[Material for this task]:
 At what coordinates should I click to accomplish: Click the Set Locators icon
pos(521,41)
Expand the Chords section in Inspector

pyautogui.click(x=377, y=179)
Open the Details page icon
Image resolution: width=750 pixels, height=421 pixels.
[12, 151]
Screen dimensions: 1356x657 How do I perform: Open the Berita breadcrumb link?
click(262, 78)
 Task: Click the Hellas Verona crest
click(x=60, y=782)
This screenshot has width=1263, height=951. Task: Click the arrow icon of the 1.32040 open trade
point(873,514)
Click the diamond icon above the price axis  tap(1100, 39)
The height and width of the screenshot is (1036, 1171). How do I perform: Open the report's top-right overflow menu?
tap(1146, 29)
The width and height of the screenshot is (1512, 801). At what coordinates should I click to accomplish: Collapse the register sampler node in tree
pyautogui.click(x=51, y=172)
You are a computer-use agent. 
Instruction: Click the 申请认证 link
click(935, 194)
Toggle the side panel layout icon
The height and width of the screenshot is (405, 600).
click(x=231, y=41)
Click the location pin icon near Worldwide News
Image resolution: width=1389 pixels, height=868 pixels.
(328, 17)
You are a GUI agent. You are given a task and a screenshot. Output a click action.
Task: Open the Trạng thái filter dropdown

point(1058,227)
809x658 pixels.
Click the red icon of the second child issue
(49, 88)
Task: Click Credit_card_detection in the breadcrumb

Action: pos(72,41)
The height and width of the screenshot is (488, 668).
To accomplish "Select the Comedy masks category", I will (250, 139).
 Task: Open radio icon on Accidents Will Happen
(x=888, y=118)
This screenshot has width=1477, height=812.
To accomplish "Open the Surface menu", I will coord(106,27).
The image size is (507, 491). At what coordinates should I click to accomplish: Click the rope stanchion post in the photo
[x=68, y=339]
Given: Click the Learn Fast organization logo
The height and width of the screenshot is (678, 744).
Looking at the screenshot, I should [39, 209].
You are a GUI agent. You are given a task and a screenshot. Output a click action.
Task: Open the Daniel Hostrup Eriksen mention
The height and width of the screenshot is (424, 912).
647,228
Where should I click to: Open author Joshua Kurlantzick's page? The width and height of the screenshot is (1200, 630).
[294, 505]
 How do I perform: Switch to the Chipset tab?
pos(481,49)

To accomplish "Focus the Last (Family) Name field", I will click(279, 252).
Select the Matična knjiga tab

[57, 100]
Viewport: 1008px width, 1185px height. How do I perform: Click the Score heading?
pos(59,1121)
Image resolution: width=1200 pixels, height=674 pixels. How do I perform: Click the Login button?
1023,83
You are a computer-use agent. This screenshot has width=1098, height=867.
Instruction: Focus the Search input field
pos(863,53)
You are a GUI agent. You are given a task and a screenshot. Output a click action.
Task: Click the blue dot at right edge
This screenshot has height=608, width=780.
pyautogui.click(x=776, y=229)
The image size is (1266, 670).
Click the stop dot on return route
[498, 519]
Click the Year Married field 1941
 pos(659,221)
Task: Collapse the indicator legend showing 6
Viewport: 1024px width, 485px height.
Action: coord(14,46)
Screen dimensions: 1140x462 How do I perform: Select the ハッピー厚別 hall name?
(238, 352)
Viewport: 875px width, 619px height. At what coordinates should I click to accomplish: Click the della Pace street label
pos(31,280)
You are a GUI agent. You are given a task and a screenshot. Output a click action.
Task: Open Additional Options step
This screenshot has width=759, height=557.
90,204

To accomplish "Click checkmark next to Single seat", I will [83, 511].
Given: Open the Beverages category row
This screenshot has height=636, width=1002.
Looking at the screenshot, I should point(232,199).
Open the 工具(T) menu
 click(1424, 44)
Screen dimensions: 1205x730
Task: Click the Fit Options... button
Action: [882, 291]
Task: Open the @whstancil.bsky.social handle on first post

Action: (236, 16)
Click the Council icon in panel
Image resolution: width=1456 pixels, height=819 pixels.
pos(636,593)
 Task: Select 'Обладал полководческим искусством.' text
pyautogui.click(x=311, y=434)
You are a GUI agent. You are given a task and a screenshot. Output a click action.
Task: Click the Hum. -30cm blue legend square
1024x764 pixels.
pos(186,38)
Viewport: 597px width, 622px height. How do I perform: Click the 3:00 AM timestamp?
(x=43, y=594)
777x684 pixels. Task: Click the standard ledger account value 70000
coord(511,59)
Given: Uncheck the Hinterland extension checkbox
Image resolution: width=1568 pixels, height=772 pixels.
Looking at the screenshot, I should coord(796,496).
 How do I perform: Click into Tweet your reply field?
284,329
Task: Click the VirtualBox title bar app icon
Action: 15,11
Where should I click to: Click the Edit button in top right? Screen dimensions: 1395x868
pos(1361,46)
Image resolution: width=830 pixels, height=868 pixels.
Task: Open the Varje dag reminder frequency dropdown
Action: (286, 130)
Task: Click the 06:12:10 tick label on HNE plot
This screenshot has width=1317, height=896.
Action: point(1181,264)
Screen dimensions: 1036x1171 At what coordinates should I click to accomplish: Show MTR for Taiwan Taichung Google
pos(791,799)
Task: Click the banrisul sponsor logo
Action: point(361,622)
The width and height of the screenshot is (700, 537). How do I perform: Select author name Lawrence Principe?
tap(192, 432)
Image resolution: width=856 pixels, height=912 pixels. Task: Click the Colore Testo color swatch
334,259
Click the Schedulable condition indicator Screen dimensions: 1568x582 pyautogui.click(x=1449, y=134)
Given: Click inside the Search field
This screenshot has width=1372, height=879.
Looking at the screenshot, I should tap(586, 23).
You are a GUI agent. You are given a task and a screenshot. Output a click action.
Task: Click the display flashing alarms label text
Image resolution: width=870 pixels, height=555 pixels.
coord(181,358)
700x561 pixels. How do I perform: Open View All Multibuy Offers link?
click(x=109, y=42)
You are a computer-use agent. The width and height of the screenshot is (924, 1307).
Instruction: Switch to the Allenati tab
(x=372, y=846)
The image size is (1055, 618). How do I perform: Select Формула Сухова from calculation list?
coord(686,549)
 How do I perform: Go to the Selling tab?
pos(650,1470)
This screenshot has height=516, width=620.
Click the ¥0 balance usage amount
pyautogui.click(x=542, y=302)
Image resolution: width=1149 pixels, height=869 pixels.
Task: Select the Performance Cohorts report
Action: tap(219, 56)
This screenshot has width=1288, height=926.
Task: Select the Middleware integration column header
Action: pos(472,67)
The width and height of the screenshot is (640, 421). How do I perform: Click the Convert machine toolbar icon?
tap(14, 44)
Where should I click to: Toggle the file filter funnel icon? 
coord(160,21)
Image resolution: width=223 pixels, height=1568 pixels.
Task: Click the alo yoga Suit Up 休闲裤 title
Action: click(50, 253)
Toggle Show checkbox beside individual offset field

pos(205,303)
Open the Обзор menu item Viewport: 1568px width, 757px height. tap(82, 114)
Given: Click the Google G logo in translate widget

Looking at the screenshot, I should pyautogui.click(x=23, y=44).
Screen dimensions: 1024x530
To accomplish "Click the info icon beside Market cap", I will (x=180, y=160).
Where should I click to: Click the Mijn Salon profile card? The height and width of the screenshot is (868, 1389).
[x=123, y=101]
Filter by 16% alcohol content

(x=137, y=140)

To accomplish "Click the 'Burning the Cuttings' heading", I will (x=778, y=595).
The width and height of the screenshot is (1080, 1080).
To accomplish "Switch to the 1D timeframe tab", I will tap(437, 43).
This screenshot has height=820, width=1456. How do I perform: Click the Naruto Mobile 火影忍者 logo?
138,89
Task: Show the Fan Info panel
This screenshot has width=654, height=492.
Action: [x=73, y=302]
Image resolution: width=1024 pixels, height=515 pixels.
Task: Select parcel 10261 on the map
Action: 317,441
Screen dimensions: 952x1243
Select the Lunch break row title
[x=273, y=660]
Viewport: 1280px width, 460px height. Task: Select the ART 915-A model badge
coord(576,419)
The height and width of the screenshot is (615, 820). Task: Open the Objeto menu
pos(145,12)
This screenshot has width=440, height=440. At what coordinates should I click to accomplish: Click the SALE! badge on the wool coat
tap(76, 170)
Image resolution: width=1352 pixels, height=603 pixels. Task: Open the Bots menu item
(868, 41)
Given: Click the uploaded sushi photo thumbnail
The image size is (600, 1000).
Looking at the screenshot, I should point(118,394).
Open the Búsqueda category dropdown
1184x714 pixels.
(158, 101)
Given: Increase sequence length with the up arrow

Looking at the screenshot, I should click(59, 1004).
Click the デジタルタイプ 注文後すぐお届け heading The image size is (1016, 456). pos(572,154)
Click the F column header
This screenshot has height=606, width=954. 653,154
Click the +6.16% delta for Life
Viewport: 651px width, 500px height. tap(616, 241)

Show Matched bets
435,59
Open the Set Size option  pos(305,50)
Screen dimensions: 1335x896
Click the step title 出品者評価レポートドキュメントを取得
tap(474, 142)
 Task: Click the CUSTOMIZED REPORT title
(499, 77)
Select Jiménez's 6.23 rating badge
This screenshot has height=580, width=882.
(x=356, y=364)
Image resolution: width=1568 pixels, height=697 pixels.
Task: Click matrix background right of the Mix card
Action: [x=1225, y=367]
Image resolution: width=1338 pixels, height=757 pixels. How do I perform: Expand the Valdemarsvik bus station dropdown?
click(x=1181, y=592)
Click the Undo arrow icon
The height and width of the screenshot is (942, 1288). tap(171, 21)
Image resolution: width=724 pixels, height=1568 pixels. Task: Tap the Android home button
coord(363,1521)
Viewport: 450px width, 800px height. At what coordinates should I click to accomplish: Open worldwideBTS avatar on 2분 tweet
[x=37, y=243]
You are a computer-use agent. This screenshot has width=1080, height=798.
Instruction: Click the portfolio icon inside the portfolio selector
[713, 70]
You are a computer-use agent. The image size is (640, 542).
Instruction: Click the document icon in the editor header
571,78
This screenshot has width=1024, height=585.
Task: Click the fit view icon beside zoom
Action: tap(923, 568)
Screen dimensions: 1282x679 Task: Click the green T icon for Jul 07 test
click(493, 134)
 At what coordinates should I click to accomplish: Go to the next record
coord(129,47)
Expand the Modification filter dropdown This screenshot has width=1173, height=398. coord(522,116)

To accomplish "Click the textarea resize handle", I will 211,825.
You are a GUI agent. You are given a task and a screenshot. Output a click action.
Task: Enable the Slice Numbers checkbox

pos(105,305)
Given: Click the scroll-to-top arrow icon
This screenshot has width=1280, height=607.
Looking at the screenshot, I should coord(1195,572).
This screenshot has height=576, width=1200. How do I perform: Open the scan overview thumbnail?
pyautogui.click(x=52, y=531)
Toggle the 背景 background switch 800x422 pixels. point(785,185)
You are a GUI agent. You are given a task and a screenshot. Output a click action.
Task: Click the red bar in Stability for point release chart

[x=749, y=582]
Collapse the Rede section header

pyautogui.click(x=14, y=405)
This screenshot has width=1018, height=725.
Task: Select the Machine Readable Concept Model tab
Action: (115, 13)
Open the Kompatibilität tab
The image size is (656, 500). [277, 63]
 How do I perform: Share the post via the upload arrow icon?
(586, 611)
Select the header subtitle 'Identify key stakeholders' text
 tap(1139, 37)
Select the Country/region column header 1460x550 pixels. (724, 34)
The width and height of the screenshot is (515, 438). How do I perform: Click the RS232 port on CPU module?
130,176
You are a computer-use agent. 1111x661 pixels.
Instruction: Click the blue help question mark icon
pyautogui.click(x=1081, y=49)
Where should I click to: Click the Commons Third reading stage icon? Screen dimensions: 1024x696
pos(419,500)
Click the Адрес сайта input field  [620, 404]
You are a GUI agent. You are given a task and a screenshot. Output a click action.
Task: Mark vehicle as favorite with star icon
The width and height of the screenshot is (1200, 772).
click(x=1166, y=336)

[What is needed]: Reproduce only the lines above, starting at the line with "How do I perform: Share" and ending at the line with "Select the Country/region", exactly as written.

[Output of the exercise]:
 How do I perform: Share the post via the upload arrow icon?
(586, 611)
Select the header subtitle 'Identify key stakeholders' text
 tap(1139, 37)
Select the Country/region column header 1460x550 pixels. (724, 34)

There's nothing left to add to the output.